Но главное суеверие Маяковского не было личным его изобретением, а являлось достоянием общества: вера в науку.
Есть любовь к науке — и вера в науку, это совершенно разные вещи. Есть любовь к поиску и эксперименту, к красоте построений, к таинству творчества. Есть, наконец, восхищение ясностью мысли, преклонение перед силой духа и разума. Но есть наивное, провинциальное, а точнее, дикарское суеверие: вера во всемогущество ученых, в бесконечные возможности научного метода.
«Может ли Бог создать камень, который он не сможет поднять?» — этот древний парадокс не ставит в тупик наукопоклонников. Наука прежде всего может, а там разберемся, что это еще за такое дальнейшее «не».

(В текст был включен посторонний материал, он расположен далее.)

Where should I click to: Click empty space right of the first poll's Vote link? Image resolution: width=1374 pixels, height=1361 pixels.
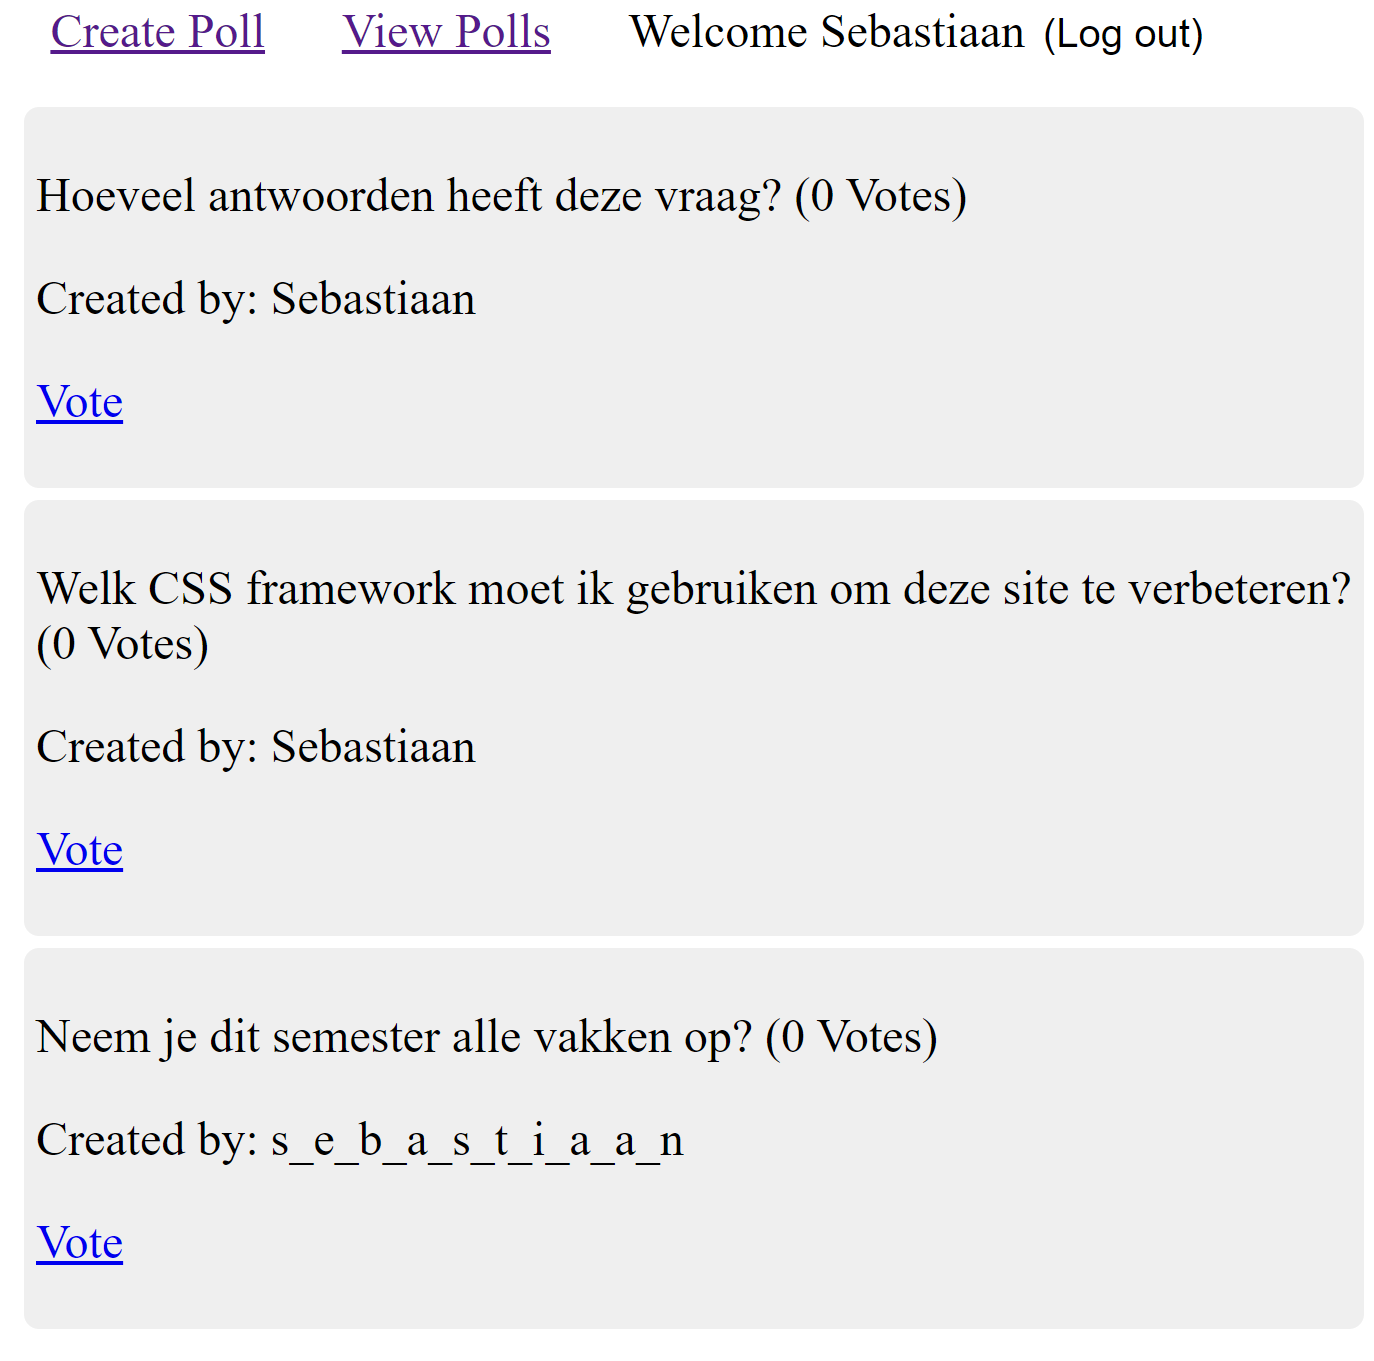[700, 402]
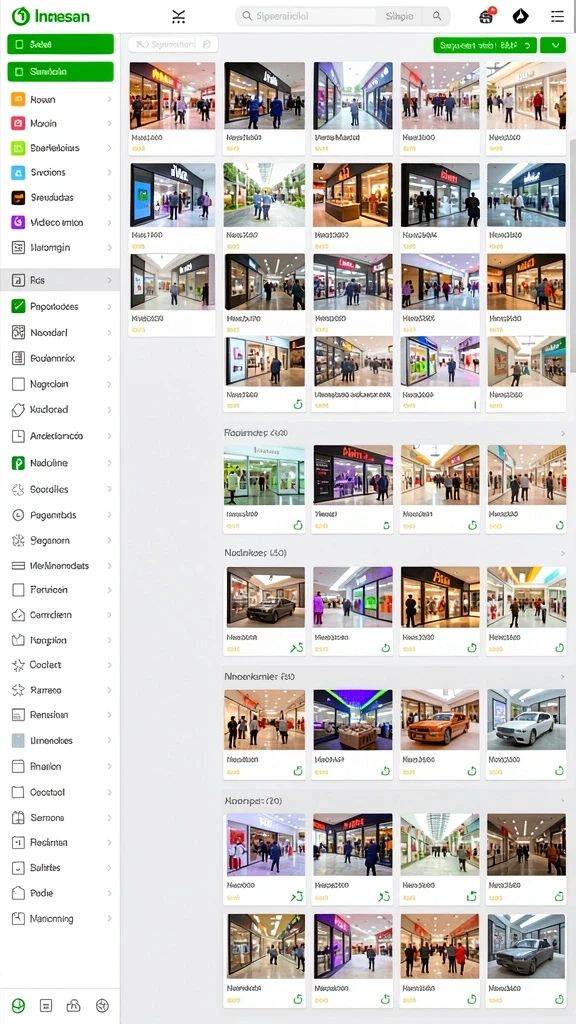Click the green refresh icon on the gray car card
The width and height of the screenshot is (576, 1024).
560,999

Маяковский отказался от веры в Бога, унизил ее в меру своих возможностей — и остался без всякого утешения, один на один со своим переростковым страхом. Не мог же он всерьез утешаться грядущим братством народов — это был материал для стихов и плакатов, тема и средство общения с аудиторией, для себя же любимого требовалось нечто иное. И он кидается в наукопоклонство. Просветительский тезис о том, что религия всегда возникает из суеверия, порожденного страхом и неосведомленностью, как нельзя лучше подходит к Маяковскому.
Что мне делать, если я вовсю,
всей сердечной мерою,
в жизнь сию,
сей мир верил, верую.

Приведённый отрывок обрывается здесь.